Selected text ▸
That is to say, in their affliction and poverty they were “begging … earnestly” for Paul to let them give in relieving the saints of their struggles. And they gave “according to their means” (i.e., what one might expect of them) and “beyond their means” (i.e., more than anyone might expect them to do – 8:3). Thus, Paul adds, “And this not as we expected” (8:4).

And to add onto this, they gave as “their abundance of joy … overflowed” (8:2). That is they had so much joy in their affliction and poverty that they couldn’t contain it all and had to let it overflow in loving ministry to their brothers and sisters in Christ.

So how did they get to that place and do that? Paul tells us in verse 5, saying, “They gave themselves first to the Lord and then by the will of God to us.”

That is to say, they feasted on the infinitely glorious God, finding so much joy in him that they had an abundance of joy which then overflowed in loving acts of ministry toward their neighbors.

Isn’t that incredible? It’s living out what we’ve been talking about for several weeks now.

So what does this mean for us as we head now into looking at some more tangible things as to what we do in worship and how we do it in the next several weeks? I’ve come up with four things that we must remember about worship and about ministering as worship unto the Lord based on this text.

It means that to live as worship demands that one be God-centered, treasuring and valuing God, and rejoicing in his exaltation

For otherwise, you will find yourself committing yourself to men or the things of men – even love for men – to find your source of strength and joy for ministry; and that will not produce abundant overflowing joy. Paul tells us that the Macedonians “gave themselves first to the Lord and then by the will of God to us” (8:5). I don’t think you can reverse this order and continually find strength and joy to minister out of your affliction and poverty.

Therefore the source of your strength and joy for ministry is found in first giving yourself to God. That is one of the reasons that I began with the importance of treasuring and valuing him and of finding delight in the God-centered way in which his creation works.

It means that if you truly worship God, exulting in him, it will lead to ministry

You cannot find yourself delighting in God and being filled with joy in his presence without then turning and letting that joy overflow to others. And that overflow of joy in God to others is what all ministry is borne out of.

Some people think that if you dwell on the kind of things that we have looked at for these past weeks that the end result will be sitting in the middle of a field, trying to be more about God and forgetting people. And no doubt some wrongly do this. However, God has geared us in such a way that if we are truly finding ourselves delighting joyfully in who he is, we will have to turn and pour that out to others. Otherwise, we will probably feel like we will explode.

That’s no doubt why the Macedonians didn’t just say, “Hey, Paul, let us know if we can do anything to help” but rather were (in Paul’s words) “begging us earnestly for the favor of taking part in the relief of the saints” (8:4).

Collected material ▸
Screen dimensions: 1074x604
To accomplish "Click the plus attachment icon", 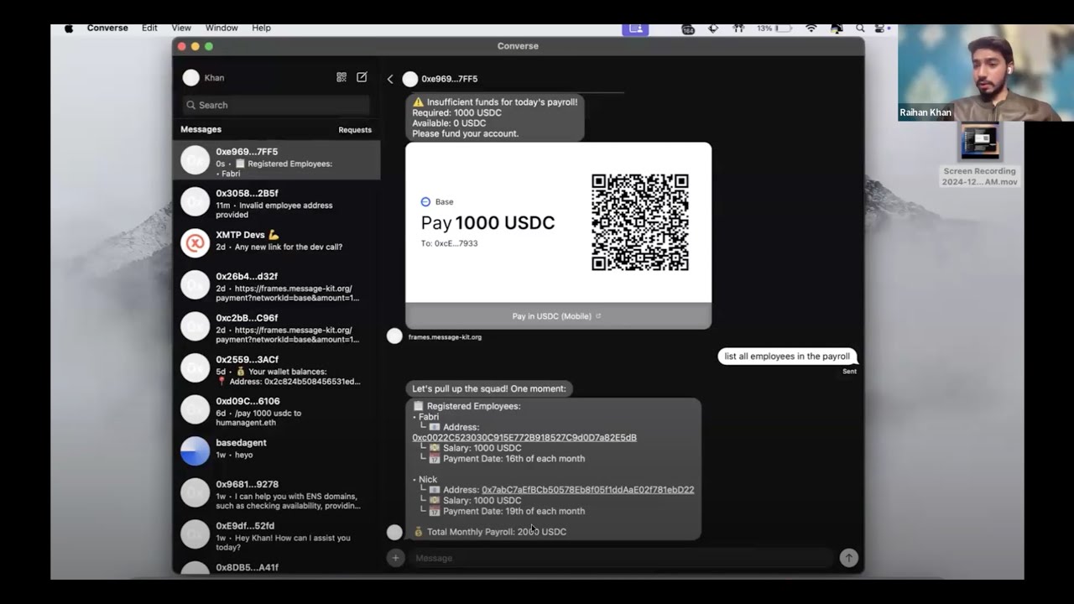I will click(x=396, y=558).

Work to do ▸
[A] In the passage about Macedonian giving, to whom did the Macedonians give themselves first?
[B] Reproduce the passage about Macedonian giving word for word, from "It means that if" down to "borne out of.".
Rely only on the passage about Macedonian giving, not on the listing.

Task results ▸
[A] To the Lord.

[B]
It means that if you truly worship God, exulting in him, it will lead to ministry

You cannot find yourself delighting in God and being filled with joy in his presence without then turning and letting that joy overflow to others. And that overflow of joy in God to others is what all ministry is borne out of.